А.О.: Да, абсолютно, конечно. Автономное искусство, где действительно разрешено все или почти все, за исключением опасных уголовных деяний, дает возможность существования другим автономиям. Первые, кто заинтересован в автономии искусства, - это оппозиция. У нас же та ситуация, которую устроил министр Соколов с выставкой "Соц-арт", - это позор.

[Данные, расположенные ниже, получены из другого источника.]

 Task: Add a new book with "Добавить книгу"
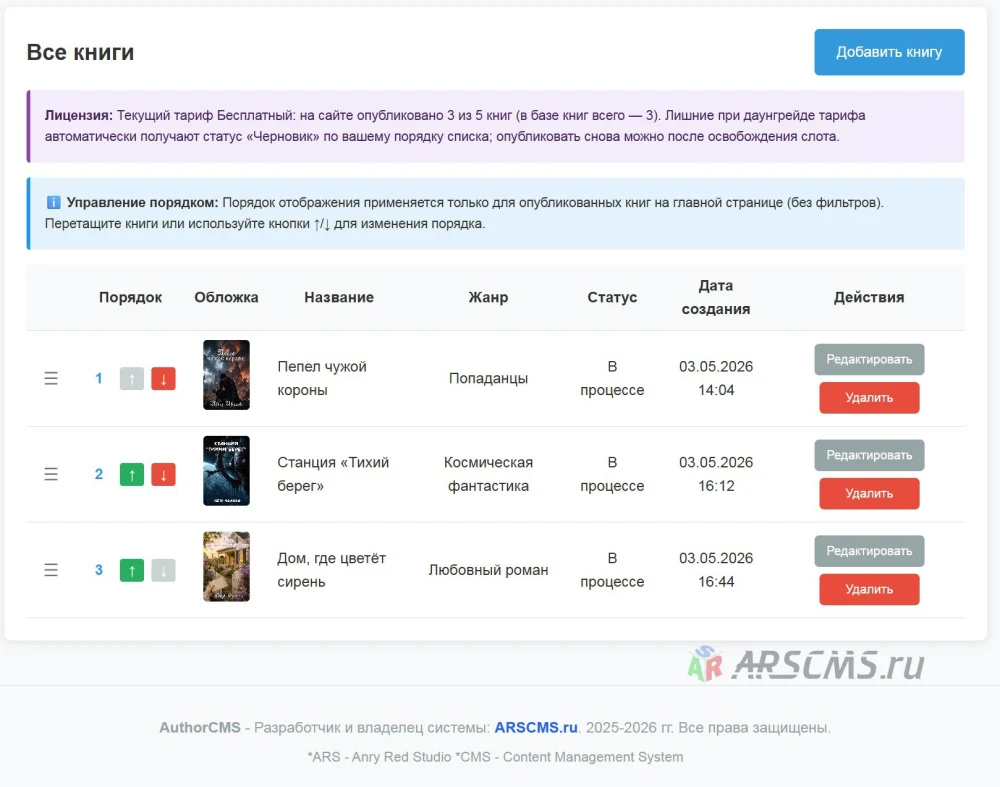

У Маркса есть фраза, что история повторяется дважды, один раз в виде трагедии, другой - в виде фарса. Сейчас мы переживаем фарс 30-х годов. На месте Сталина - Путин. На месте Троцкого у нас Березовский. Троцкий тоже уехал и занимался там разоблачениями. Это то, чем в точности занимается Березовский. Но Сталин - это, безусловно, фигура трагедийная, так же как Троцкий. Березовский же такой теневой лидер, олигарх и уж точно не народный трибун. И репрессии, которые здесь существуют, тоже фарсовые. И вот этот несчастный Соколов, который, будучи совершенно ни сном ни духом, начал что-то говорить, после чего на него тут же наехали. Все это смешно. В этом смысле мне даже немножко жалко Путина, хотя, повторяю, я отношусь к нему позитивно, он сильный лидер, но эти холуи, которые вокруг него собрались, они со временем сделают его смешным.

P.S. Наутро после нашего разговора с Осмоловским новообразованная детская политическая организация объявила Путина "главным мишкой" - кажется, пророчество художника начинает сбываться.